Dogs are skilled at that expression, and I can't tolerate it for more than a minute, max. I tried putting up a sheet over the glass door once so I wouldn't have to see those sad eyes when everybody forgot to feed him and I had flu. It didn't work. I could feel the guilt-stare through the sheet.

Nobody else seemed the least bit bothered by that stare. They didn't realize what it was. Like I said, they don't speak dog.

I ended up being the one to train him, too, because our German Shepherd had a biting problem, and an aggression problem, and I was not going to own a 100-lb. dog that bit little children. Or the mailman. Or trapped the flute teacher up against the house. Or snarled in people's faces. Or knocked people over when they walked past our house.

Sigh. That dog.

We had a love/disgust/annoyance relationship. He was incredibly irritating. And germy (like every dog on earth). And way too dominant. But he didn't bite (eventually). And he was a great running partner. And watchdog. Even if I was always having to feed, water and pick up his poop because nobody else understood the guilt-stare.

And having to change my clothes every time I was around him because I was allergic.

And getting all covered with dog blood while taking him to the vet to have his ear sown up the time he was stupid and tried to run through barbed wire chasing after some deer (dogs aren't too bright, no matter what the dog-people say), then having to scrub the life out of my hands--and body--with several bars of soap afterward to get the dog blood off.
Andre the Giant

Realizing it was time to say good-bye shouldn't have been hard. It should have been a piece of cake. Or pie.

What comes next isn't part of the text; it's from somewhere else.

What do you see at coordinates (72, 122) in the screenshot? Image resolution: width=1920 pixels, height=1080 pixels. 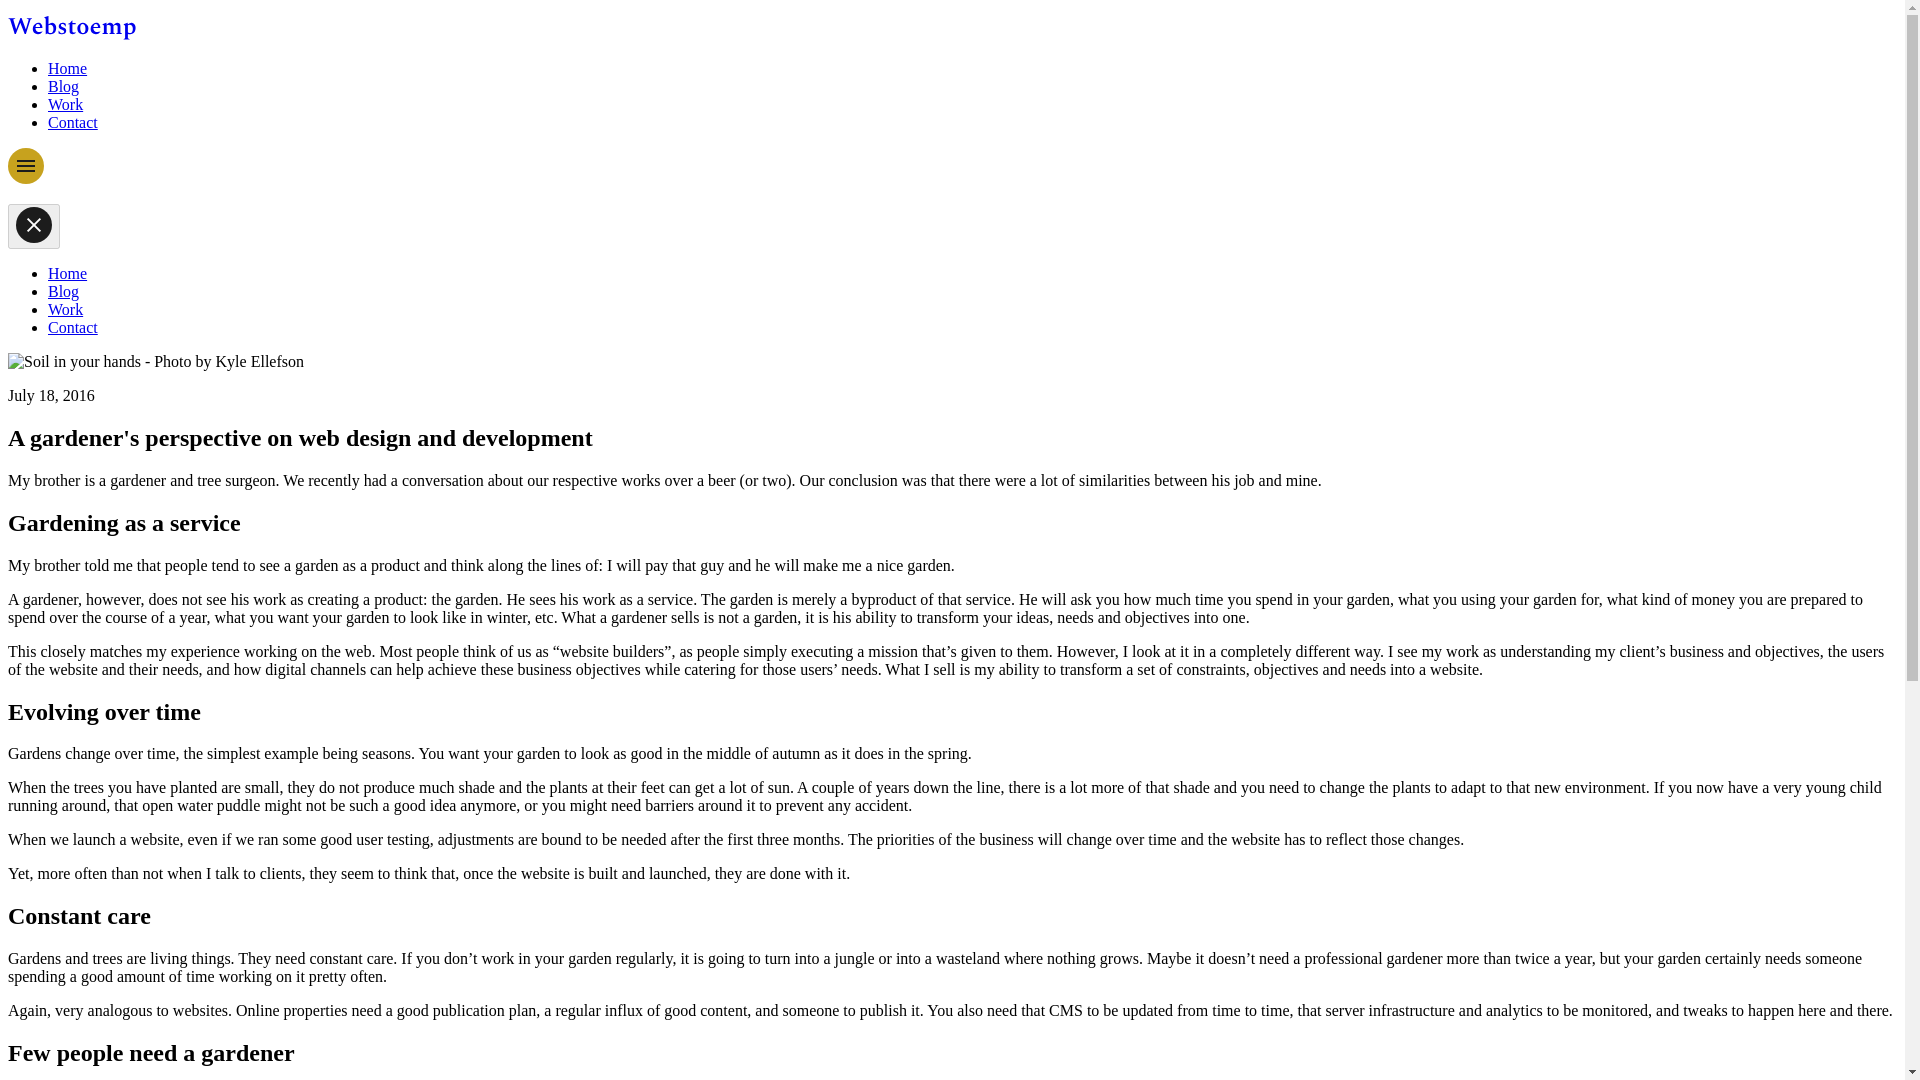 I see `Contact` at bounding box center [72, 122].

Andre-the-Giant was a pain in the derriere. By the end he was mostly deaf and mostly blind. But yesterday when I ended up having to be the one (of course) to drive him down to his last vet appointment, it wasn't a piece of cake, or pie, either. And not just because my kids were upset or because of the random creepy guy at the vet who put his hand on my shoulder to show sympathy (which was totally nice of him, but still very very creepy).

I almost refused to take the dog in, but I couldn't stand the misery-stare. It was time. I knew it, and I think he did, too. Which is why yesterday, after getting home from the vet, and despite not being a dog-person at all, I broke my no-sugar-for-the-month-of-June diet and made consolation brownies. Not for the kids--for me. As Yvaine in the movie adaptation of Neil Gaiman's Stardust comments, love can be "strangely easy to mistake for loathing" a lot of the time, and that dog was my nemesis. A monster-sized pest. And a pill.

And I'm pretty sure I'll be missing him for a long time.